Forms of Energy (Chapter 5 Lesson 1)

Learning Targets:
What is energy?
What are potential and kinetic energy?
How is energy related to work?
What are different forms of energy?

When you hear the word, "Work," what is the first thing you think of? Maybe sitting at a desk? Maybe plowing a field? Maybe working out? Work is a word that has a little bit of a different meaning in Physics and today, Shini is going to walk us through it. Also, Energy and Power

You will learn about "Force, Work and Energy" in this video.

Force is the push or pull applied on an object. It can move a stationary object or stop a moving object. Force can also change the speed and direction of a moving object. If enough force is applied, it can also change the shape or size of an object.

When force is applied on an object, resulting in the movement of that object, work is said to be done. Work can be calculated using the formula, Work done = Force x Distance.

The ability or the capacity to do work is called energy. The food that we eat gives us energy to do various activities.

You will learn about "Potential and Kinetic Energy" in this video. The law of conservation of energy states that energy cannot be created or destroyed, it can only be converted from one form to another.

Potential energy is energy due to position while kinetic energy is energy due to motion. The unit of energy is joules.

To understand this better, let us take an example. Look at this pendulum. When we hold it on one side, at that time, it has a certain amount of potential energy. When the pendulum is released, this potential energy starts getting converted to kinetic energy. As the pendulum moves back and forth, the kinetic energy is converted to potential energy and vice versa until the pendulum stops.

The formula for potential energy is mgh, where m = mass, g = acceleration due to gravity and h = height. If we climb on top of a tree, the potential energy possessed by us will be mgh. Here, if we assume mass = 30 kg, acceleration due to gravity = 9.8 m/s^2 and height of the tree as 20 metres, then the potential energy would be 30 * 9.8 * 20 = 5880 joules.

At the top, the K.E. is zero. If we jump, then the stored potential energy starts getting converted to kinetic energy. Just before we land, all of the potential energy gets converted to kinetic energy. Now, the potential energy = 0. The kinetic energy can be calculated using the formula, 1/2mv^2 where m = mass and v = velocity.

You will learn about "Introduction to Light" in this video. Light is a form of energy that enables us to see all the things around us.

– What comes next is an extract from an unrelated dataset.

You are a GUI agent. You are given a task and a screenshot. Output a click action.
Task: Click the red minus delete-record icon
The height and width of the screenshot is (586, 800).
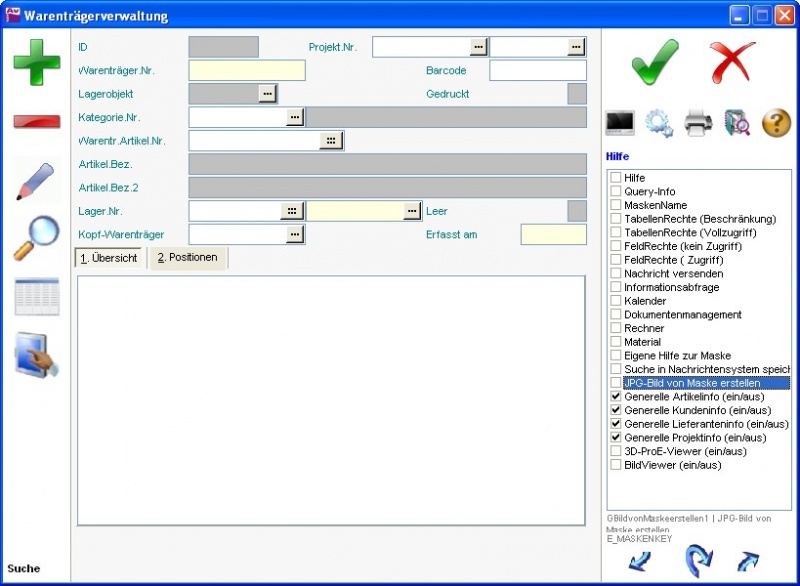(36, 122)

The main source of light on the earth is the sun. Plants are able to prepare their own food using sunlight.

Some other objects also give out light. They are known as luminous objects. For example, bulbs, lamps, candles etc are luminous objects.

While there are some objects that do not give out light. They are known as non-luminous objects. For example table, cloth, bag, utensils etc. are non-luminous objects.

Non-luminous objects are generally of two types, transparent objects and opaque objects.

Transparent objects are those that allow light to pass through them, like glass, water etc.

While, Opaque objects are those that do not allow light to pass through them, like wood, stone etc.

You will learn about "Electromagnetic Induction" in this video. Michael Faraday was a scientist who was curious to know whether a magnetic field could produce a current. He set up an experiment in which he took a coil having many turns and connected it to a galvanometer. He then took a magnet and held it next to the coil. The needle of the galvanometer showed no deflection. Now he started moving the magnet close to of the coil. The needle of the galvanometer started deflecting, indicating that current was being induced in the coil. However, when he stopped moving the magnet, the needle also stopped deflecting.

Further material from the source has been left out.